[EXERCISE BRIEF] Your answer should be an exact copy of the data.

[DATA FOR PROCESSING]
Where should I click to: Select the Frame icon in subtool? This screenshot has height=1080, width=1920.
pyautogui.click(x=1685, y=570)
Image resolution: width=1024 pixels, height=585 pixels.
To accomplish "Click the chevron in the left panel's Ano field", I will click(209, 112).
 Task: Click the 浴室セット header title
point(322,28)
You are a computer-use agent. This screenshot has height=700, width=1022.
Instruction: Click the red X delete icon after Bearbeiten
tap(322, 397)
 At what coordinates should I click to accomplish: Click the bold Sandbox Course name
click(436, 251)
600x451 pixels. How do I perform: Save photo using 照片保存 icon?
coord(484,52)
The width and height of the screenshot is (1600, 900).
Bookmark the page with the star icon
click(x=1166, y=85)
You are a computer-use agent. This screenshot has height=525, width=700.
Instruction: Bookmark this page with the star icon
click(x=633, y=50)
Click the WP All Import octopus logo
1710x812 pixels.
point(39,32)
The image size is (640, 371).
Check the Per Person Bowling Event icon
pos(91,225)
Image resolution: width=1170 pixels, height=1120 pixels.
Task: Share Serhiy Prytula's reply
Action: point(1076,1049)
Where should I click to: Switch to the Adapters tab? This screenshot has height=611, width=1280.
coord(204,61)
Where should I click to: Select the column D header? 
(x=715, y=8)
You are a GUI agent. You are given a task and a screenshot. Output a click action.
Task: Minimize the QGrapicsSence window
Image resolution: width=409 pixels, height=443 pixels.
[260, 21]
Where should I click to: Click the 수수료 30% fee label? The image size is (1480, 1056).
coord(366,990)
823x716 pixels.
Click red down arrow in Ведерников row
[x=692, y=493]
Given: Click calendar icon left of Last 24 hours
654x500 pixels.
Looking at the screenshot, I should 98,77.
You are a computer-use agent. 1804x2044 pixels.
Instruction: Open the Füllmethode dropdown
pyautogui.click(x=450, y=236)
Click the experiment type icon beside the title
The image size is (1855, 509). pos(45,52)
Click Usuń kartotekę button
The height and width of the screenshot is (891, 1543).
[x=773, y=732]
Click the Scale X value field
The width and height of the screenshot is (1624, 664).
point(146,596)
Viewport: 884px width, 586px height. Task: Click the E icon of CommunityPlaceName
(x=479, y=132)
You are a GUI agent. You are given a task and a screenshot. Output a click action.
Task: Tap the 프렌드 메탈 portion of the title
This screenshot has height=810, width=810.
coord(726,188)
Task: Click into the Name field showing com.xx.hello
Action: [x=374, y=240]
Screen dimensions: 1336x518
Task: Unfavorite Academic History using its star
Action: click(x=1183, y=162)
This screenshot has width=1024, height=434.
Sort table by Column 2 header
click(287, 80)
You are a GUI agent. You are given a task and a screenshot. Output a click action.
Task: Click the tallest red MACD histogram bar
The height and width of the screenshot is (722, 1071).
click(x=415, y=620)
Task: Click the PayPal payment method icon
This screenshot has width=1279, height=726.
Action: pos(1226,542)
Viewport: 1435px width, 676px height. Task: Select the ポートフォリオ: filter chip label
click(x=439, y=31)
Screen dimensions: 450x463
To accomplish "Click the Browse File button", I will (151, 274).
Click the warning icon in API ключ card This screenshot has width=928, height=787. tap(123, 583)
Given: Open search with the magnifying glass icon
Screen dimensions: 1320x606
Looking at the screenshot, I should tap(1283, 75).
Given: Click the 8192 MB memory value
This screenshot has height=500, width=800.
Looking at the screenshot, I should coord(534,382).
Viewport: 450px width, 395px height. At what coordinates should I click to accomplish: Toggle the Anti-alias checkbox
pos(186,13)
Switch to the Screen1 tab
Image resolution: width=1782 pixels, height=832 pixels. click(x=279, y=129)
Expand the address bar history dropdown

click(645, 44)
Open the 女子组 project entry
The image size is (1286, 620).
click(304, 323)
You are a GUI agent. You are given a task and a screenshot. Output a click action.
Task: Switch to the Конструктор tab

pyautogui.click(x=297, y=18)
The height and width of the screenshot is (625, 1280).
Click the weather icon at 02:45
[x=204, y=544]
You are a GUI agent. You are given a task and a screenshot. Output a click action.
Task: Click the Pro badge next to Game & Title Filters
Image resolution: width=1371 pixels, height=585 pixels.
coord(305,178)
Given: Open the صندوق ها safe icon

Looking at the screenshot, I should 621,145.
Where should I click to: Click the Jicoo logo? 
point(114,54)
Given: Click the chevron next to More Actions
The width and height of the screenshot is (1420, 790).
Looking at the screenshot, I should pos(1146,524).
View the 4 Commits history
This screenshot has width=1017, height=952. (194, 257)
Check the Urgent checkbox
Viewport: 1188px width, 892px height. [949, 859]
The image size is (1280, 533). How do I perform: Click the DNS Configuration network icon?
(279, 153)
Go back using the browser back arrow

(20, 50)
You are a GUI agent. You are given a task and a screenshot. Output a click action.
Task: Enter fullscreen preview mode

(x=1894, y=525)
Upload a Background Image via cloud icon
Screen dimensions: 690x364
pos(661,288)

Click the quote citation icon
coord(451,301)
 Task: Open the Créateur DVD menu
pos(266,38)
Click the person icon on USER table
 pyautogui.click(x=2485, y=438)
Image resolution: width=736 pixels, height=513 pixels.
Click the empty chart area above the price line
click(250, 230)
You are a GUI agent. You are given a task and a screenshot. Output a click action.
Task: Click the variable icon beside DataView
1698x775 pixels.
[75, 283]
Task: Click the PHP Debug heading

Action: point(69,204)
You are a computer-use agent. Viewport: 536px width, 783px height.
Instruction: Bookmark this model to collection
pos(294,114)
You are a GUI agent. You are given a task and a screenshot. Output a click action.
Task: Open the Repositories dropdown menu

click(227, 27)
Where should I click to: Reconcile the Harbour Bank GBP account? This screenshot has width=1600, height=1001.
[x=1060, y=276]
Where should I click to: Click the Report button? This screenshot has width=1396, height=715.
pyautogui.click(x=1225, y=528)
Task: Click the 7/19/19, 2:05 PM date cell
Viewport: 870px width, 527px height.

[TASK RESULT]
Where should I click to: Select the Frame icon in subtool? This screenshot has height=1080, width=1920.
pyautogui.click(x=1685, y=570)
Image resolution: width=1024 pixels, height=585 pixels.
To accomplish "Click the chevron in the left panel's Ano field", I will click(209, 112).
 Task: Click the 浴室セット header title
point(322,28)
You are a computer-use agent. This screenshot has height=700, width=1022.
Instruction: Click the red X delete icon after Bearbeiten
tap(322, 397)
 At what coordinates should I click to accomplish: Click the bold Sandbox Course name
click(436, 251)
600x451 pixels. How do I perform: Save photo using 照片保存 icon?
coord(484,52)
The width and height of the screenshot is (1600, 900).
Bookmark the page with the star icon
click(x=1166, y=85)
You are a computer-use agent. This screenshot has height=525, width=700.
Instruction: Bookmark this page with the star icon
click(x=633, y=50)
Click the WP All Import octopus logo
1710x812 pixels.
point(39,32)
The image size is (640, 371).
Check the Per Person Bowling Event icon
pos(91,225)
Image resolution: width=1170 pixels, height=1120 pixels.
Task: Share Serhiy Prytula's reply
Action: point(1076,1049)
Where should I click to: Switch to the Adapters tab? This screenshot has height=611, width=1280.
coord(204,61)
Where should I click to: Select the column D header? 
(x=715, y=8)
You are a GUI agent. You are given a task and a screenshot. Output a click action.
Task: Minimize the QGrapicsSence window
Image resolution: width=409 pixels, height=443 pixels.
[260, 21]
Where should I click to: Click the 수수료 30% fee label? The image size is (1480, 1056).
coord(366,990)
823x716 pixels.
Click red down arrow in Ведерников row
[x=692, y=493]
Given: Click calendar icon left of Last 24 hours
654x500 pixels.
Looking at the screenshot, I should 98,77.
You are a computer-use agent. 1804x2044 pixels.
Instruction: Open the Füllmethode dropdown
pyautogui.click(x=450, y=236)
Click the experiment type icon beside the title
The image size is (1855, 509). pos(45,52)
Click Usuń kartotekę button
The height and width of the screenshot is (891, 1543).
[x=773, y=732]
Click the Scale X value field
The width and height of the screenshot is (1624, 664).
point(146,596)
Viewport: 884px width, 586px height. Task: Click the E icon of CommunityPlaceName
(x=479, y=132)
You are a GUI agent. You are given a task and a screenshot. Output a click action.
Task: Tap the 프렌드 메탈 portion of the title
This screenshot has height=810, width=810.
coord(726,188)
Task: Click into the Name field showing com.xx.hello
Action: [x=374, y=240]
Screen dimensions: 1336x518
Task: Unfavorite Academic History using its star
Action: click(x=1183, y=162)
This screenshot has width=1024, height=434.
Sort table by Column 2 header
click(287, 80)
You are a GUI agent. You are given a task and a screenshot. Output a click action.
Task: Click the tallest red MACD histogram bar
The height and width of the screenshot is (722, 1071).
click(x=415, y=620)
Task: Click the PayPal payment method icon
This screenshot has width=1279, height=726.
Action: pos(1226,542)
Viewport: 1435px width, 676px height. Task: Select the ポートフォリオ: filter chip label
click(x=439, y=31)
Screen dimensions: 450x463
To accomplish "Click the Browse File button", I will (151, 274).
Click the warning icon in API ключ card This screenshot has width=928, height=787. tap(123, 583)
Given: Open search with the magnifying glass icon
Screen dimensions: 1320x606
Looking at the screenshot, I should tap(1283, 75).
Given: Click the 8192 MB memory value
This screenshot has height=500, width=800.
Looking at the screenshot, I should coord(534,382).
Viewport: 450px width, 395px height. At what coordinates should I click to accomplish: Toggle the Anti-alias checkbox
pos(186,13)
Switch to the Screen1 tab
Image resolution: width=1782 pixels, height=832 pixels. click(x=279, y=129)
Expand the address bar history dropdown

click(645, 44)
Open the 女子组 project entry
The image size is (1286, 620).
click(304, 323)
You are a GUI agent. You are given a task and a screenshot. Output a click action.
Task: Switch to the Конструктор tab

pyautogui.click(x=297, y=18)
The height and width of the screenshot is (625, 1280).
Click the weather icon at 02:45
[x=204, y=544]
You are a GUI agent. You are given a task and a screenshot. Output a click action.
Task: Click the Pro badge next to Game & Title Filters
Image resolution: width=1371 pixels, height=585 pixels.
coord(305,178)
Given: Open the صندوق ها safe icon

Looking at the screenshot, I should 621,145.
Where should I click to: Click the Jicoo logo? 
point(114,54)
Given: Click the chevron next to More Actions
The width and height of the screenshot is (1420, 790).
Looking at the screenshot, I should pos(1146,524).
View the 4 Commits history
This screenshot has width=1017, height=952. (194, 257)
Check the Urgent checkbox
Viewport: 1188px width, 892px height. [949, 859]
The image size is (1280, 533). How do I perform: Click the DNS Configuration network icon?
(279, 153)
Go back using the browser back arrow

(20, 50)
You are a GUI agent. You are given a task and a screenshot. Output a click action.
Task: Enter fullscreen preview mode

(x=1894, y=525)
Upload a Background Image via cloud icon
Screen dimensions: 690x364
pos(661,288)

Click the quote citation icon
coord(451,301)
 Task: Open the Créateur DVD menu
pos(266,38)
Click the person icon on USER table
 pyautogui.click(x=2485, y=438)
Image resolution: width=736 pixels, height=513 pixels.
Click the empty chart area above the price line
click(250, 230)
You are a GUI agent. You are given a task and a screenshot. Output a click action.
Task: Click the variable icon beside DataView
1698x775 pixels.
[75, 283]
Task: Click the PHP Debug heading

Action: point(69,204)
You are a computer-use agent. Viewport: 536px width, 783px height.
Instruction: Bookmark this model to collection
pos(294,114)
You are a GUI agent. You are given a task and a screenshot. Output a click action.
Task: Open the Repositories dropdown menu

click(227, 27)
Where should I click to: Reconcile the Harbour Bank GBP account? This screenshot has width=1600, height=1001.
[x=1060, y=276]
Where should I click to: Click the Report button? This screenshot has width=1396, height=715.
pyautogui.click(x=1225, y=528)
Task: Click the 7/19/19, 2:05 PM date cell
Viewport: 870px width, 527px height.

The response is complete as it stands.